▸ Exercise description:
Only the lines from the one containing "Affiliate Marketing (654, 1716)" to the end of the records should be given again, word for word and in full.

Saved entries
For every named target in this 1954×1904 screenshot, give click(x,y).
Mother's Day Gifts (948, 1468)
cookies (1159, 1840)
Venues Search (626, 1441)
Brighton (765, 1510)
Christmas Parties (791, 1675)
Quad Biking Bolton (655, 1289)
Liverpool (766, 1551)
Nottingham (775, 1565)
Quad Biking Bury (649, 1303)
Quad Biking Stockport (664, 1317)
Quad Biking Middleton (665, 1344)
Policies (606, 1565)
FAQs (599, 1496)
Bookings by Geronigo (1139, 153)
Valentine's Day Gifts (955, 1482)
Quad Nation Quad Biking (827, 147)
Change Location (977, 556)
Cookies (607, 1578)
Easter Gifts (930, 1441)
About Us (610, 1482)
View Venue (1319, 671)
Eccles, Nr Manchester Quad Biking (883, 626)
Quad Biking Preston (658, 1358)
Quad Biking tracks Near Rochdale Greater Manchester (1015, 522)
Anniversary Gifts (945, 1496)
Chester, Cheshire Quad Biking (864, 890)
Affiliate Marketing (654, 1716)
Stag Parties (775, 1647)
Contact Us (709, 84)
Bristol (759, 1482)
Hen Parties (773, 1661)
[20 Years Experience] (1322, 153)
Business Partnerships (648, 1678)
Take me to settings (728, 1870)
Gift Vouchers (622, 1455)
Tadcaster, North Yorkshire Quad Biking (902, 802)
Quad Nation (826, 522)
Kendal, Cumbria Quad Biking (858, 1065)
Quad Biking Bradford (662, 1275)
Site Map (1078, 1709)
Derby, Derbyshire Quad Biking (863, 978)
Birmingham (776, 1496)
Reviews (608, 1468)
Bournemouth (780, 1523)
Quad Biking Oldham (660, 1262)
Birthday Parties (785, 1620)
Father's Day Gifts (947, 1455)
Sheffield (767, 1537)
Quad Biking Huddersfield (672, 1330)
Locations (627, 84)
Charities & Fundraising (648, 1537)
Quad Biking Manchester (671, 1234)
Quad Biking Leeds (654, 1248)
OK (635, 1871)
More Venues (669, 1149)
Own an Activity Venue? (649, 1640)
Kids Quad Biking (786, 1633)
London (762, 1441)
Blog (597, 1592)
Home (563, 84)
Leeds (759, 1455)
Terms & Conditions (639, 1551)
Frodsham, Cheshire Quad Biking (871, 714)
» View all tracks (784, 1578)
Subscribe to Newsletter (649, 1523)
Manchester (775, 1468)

▸ Exercise answer:
Affiliate Marketing (654, 1716)
Stag Parties (775, 1647)
Contact Us (709, 84)
Bristol (759, 1482)
Hen Parties (773, 1661)
[20 Years Experience] (1322, 153)
Business Partnerships (648, 1678)
Take me to settings (728, 1870)
Gift Vouchers (622, 1455)
Tadcaster, North Yorkshire Quad Biking (902, 802)
Quad Nation (826, 522)
Kendal, Cumbria Quad Biking (858, 1065)
Quad Biking Bradford (662, 1275)
Site Map (1078, 1709)
Derby, Derbyshire Quad Biking (863, 978)
Birmingham (776, 1496)
Reviews (608, 1468)
Bournemouth (780, 1523)
Quad Biking Oldham (660, 1262)
Birthday Parties (785, 1620)
Father's Day Gifts (947, 1455)
Sheffield (767, 1537)
Quad Biking Huddersfield (672, 1330)
Locations (627, 84)
Charities & Fundraising (648, 1537)
Quad Biking Manchester (671, 1234)
Quad Biking Leeds (654, 1248)
OK (635, 1871)
More Venues (669, 1149)
Own an Activity Venue? (649, 1640)
Kids Quad Biking (786, 1633)
London (762, 1441)
Blog (597, 1592)
Home (563, 84)
Leeds (759, 1455)
Terms & Conditions (639, 1551)
Frodsham, Cheshire Quad Biking (871, 714)
» View all tracks (784, 1578)
Subscribe to Newsletter (649, 1523)
Manchester (775, 1468)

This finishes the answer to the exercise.